Ella lo escuchaba, sonreía, al tiempo en que cruzaba sus piernas sutilmente. En realidad, no entendía del todo lo que él le decía, pero el tesón que ella notaba, le hacía mirarlo con cierta admiración y cierta ternura. Hizo él algunos ademanes con las manos extendidas, la palma izquierda dirigiéndose a la luna y su mirada atisbando un vacío en el espacio. Hacía tiempo que ella no lo observaba tan de ese modo, casi como si actuara con solemnidad, con una mezcolanza de melancolía y alegría, cuya esencia estuviera precedida de una meticulosa reflexión. Misma que destruyese mundos y forjase identidades o lenguajes abstractos. Imaginó ella lo tanto que debía quererla para liberarse así a bocajarro.

Ambos hicieron una pequeña pausa para entrever el paisaje. Aprovecho ella para ir a la habitación y tomar una botella de vodka y otro par de vasos limpios, entretanto él le hablaba, emocionado todavía, de lo mucho que aquella producción le había conmovido. Por un lapso, habló de lo difícil que ha de ser volver a ver a amigos —o amores— tras tantos años de distancia, de lo complicado que es enfrentar las capas del tiempo y los recuerdos que quedan. No es sencillo reunirte con quienes eras un todo. Los meses pasan y las personas evolucionan, decía él. Como si no recordará que hacía cinco años que no la veía a ella. Como si ignorara el dolor que ella sentía de mirarlo otra vez.

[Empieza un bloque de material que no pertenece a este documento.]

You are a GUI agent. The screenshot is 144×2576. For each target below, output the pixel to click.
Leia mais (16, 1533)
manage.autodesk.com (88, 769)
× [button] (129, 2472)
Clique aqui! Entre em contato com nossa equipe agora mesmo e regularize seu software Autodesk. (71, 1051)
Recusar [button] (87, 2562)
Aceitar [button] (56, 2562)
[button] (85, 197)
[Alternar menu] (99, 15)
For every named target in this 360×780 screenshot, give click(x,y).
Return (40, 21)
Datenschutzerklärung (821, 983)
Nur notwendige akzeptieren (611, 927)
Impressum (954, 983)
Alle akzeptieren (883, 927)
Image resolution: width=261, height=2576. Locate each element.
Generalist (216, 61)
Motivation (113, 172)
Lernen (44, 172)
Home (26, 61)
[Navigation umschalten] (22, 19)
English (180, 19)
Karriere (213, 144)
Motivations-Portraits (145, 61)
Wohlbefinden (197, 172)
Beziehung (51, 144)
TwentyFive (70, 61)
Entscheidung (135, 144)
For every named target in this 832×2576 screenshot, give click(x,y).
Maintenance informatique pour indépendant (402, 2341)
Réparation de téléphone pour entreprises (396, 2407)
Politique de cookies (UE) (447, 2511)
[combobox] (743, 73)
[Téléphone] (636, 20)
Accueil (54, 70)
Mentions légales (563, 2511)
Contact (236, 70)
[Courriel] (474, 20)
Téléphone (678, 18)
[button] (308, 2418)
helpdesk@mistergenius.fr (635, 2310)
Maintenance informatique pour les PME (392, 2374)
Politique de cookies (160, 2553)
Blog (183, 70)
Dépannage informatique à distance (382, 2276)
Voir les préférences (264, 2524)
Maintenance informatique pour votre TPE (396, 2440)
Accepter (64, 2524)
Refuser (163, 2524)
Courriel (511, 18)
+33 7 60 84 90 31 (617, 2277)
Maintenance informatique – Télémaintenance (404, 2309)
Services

No quiso ella interrumpirlo entonces, así que sirvió dos vasos de vodka con jugo de arándano y los dejó sobre la mesita blanca de fierro, de donde tomó un cigarrillo. Oteó por un momento las estrellas en el firmamento, para luego observar al hombre frente a ella, a través del cristal de su copa con agua. Al escucharlo decir que por fin había entendido el significado de Thought I Was a Spaceman, como una canción de una banda que va dedicada a su propia remembranza y a las huellas que dejó, optó ella por levantarse de nuevo. Corrió a abrazarlo, a tomar de sus brazos. Como si ambos fueran dos niños enamorados que se ven en secreto. De inmediato pudo notar ella que de sus ojitos esperanzados salía una lágrima fría, pausada. Al sentir su cálido tacto, él se contuvo de relatarle la tarde que, en la soledad de su estudio, reprodujo Demon Days (2005) —el segundo álbum de Gorillaz— y de todo lo que se reveló ante él: la metáfora de la vida, la analogía de la tempestad, entre otras cosas, como la grandeza del ayer o la dualidad entre lo local y lo universal que mencionaba Octavio Paz.

La conversación siguió rápidamente, hasta que el cansancio de ambos produjo huecos en sus propias historias. Él se convenció de que lo mejor era guardarse esas notas, que quizás hablar de Damon Albarn en una velada como esa podría ser peligroso. Pronto se besaron mientras fuertes ventiscas movían sus cabellos. Bebieron de sus vasos sin decir una palabra. Se habían mirado ya fijamente por unos minutos, sonriendo, tiritando. Habían visto la profundidad de sus almas y sus íntimas puridades.

Siguieron despiertos durante unas horas sin decir más que el plan de la semana en plena penumbra. Oyeron, entonces, sus jadeos y sintieron la certidumbre. Se escuchaba a lo lejos una espesa calma y cerca el sonido de un par de grillos y sus pies moviéndose dentro de las colchas. Ella lo abrazaba, deseosa. Con mucho sueño, apoyó su cabeza sobre su pecho, dónde percibió su respiración meditabunda y sus ojos abiertos. Seguramente seguía pensando él en la nada, en las hojas de otoño que caen tan despacio, en ella, en el mañana, en el origen de su propio universo. Aún con la oscuridad de la habitación ella vio como caía otra lágrima de aquel dramático rostro y entreoyó unos susurros. Entre ellos, él confesaba lo tanto que la amaba.